Materials & Setup
Class Period One
- Hawaiʻi’s Reefs: Oceanic Oasis video (included with this curriculum)
For each student
- Student Page “Reef Fish Checklist” (pp. 12-14)
- “Reef Fish Identification Chart” (master, p. 11 — Options: laminate these charts for durability, divide students into small groups to share a chart.)
Class Period Two
For each student
- Student Page “Estimating Percent Cover” (pp. 15-17)
- Ruler (If you do not have enough rulers to go around, have students share in small groups.)
- Black pen
For each pair of students
- Student Page “Get the Point” Note: Color photocopies are best for this activity, but black and white will work, as well. (pp. 18-21))
Class Period One:
1) Show the video, Hawaiʻi’s Reefs: Oceanic Oasis (8 minutes). Rewind the tape when you finish, so it’s ready to be played again later in the class.
2) Hold a brief discussion about the video: Did students learn anything new? What struck them from the video?
3) Pass out a copy of the Student Page “Reef Fish Checklist” to each student and review the instructions. Also pass out the “Reef Fish Identification Chart” to each student or small group.
────────────────────────────────────────
Please write the next part of the reef lesson plan above, picking up right after its step about handing out the checklist and identification chart.

**DATASET CONTENT:**
────────────────────────────────────────
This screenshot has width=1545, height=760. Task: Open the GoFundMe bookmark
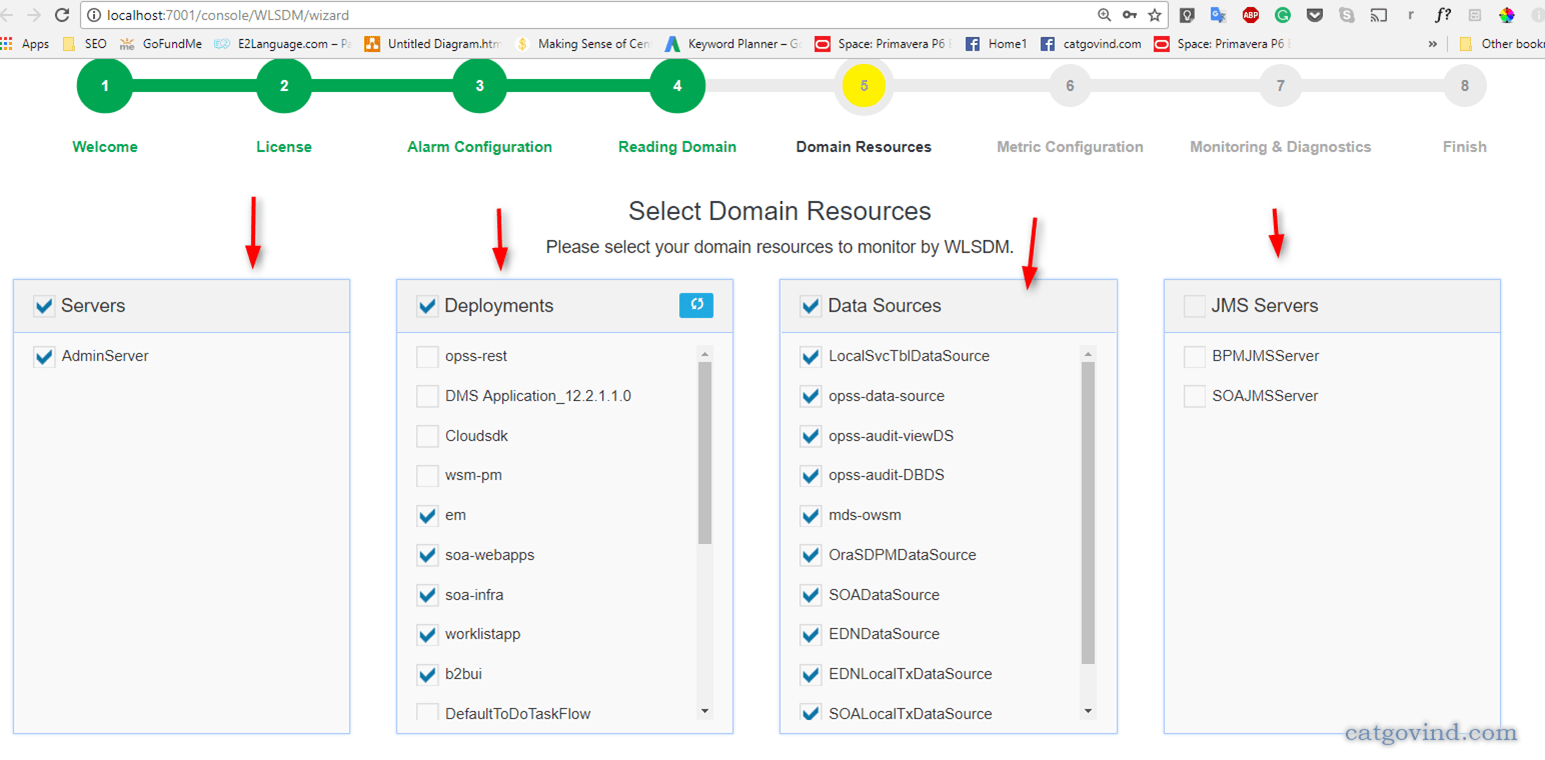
────────────────────────────────────────
**FINAL RESULT:**
4) Play the video again, this time with the sound off. Students will be filling in the 1st Survey Column of the “Reef Fish Checklist” as they watch the video. Once again, rewind the tape when you finish, so it’s ready to be played again.
5) Briefly discuss students’ experience with this exercise by asking, “What are some of the challenges facing divers who do underwater fish surveys?”
Some of the answers might include the numbers of fish to count, the fact that the fish are moving, uncertainty about whether a particular fish has been counted before, and having to recognize species quickly.
6) Ask students whether they think it would be easier to accurately count fish if they could see the video again.
7) Test their predictions by playing the video again (with the sound off) and having students fill in the 2nd Survey column of the “Reef Fish Checklist.”
8) Ask students whether they see a difference in their counts. If so, do they think their counts were more accurate the first time or the second time? Why?
For anyone conducting fish surveys, there is a learning curve during which they become more familiar with the species of fish they are likely to see. Their observations become more accurate as they learn.
9) Have students pair up with a partner and compare their findings by filling in the second page of the Student Page “Reef Fish Checklist.” Students should simply compare observations with each other. Each student should fill in his or her partner’s tallies from the second video survey where indicated on the student page. Students should not complete the calculations at this time.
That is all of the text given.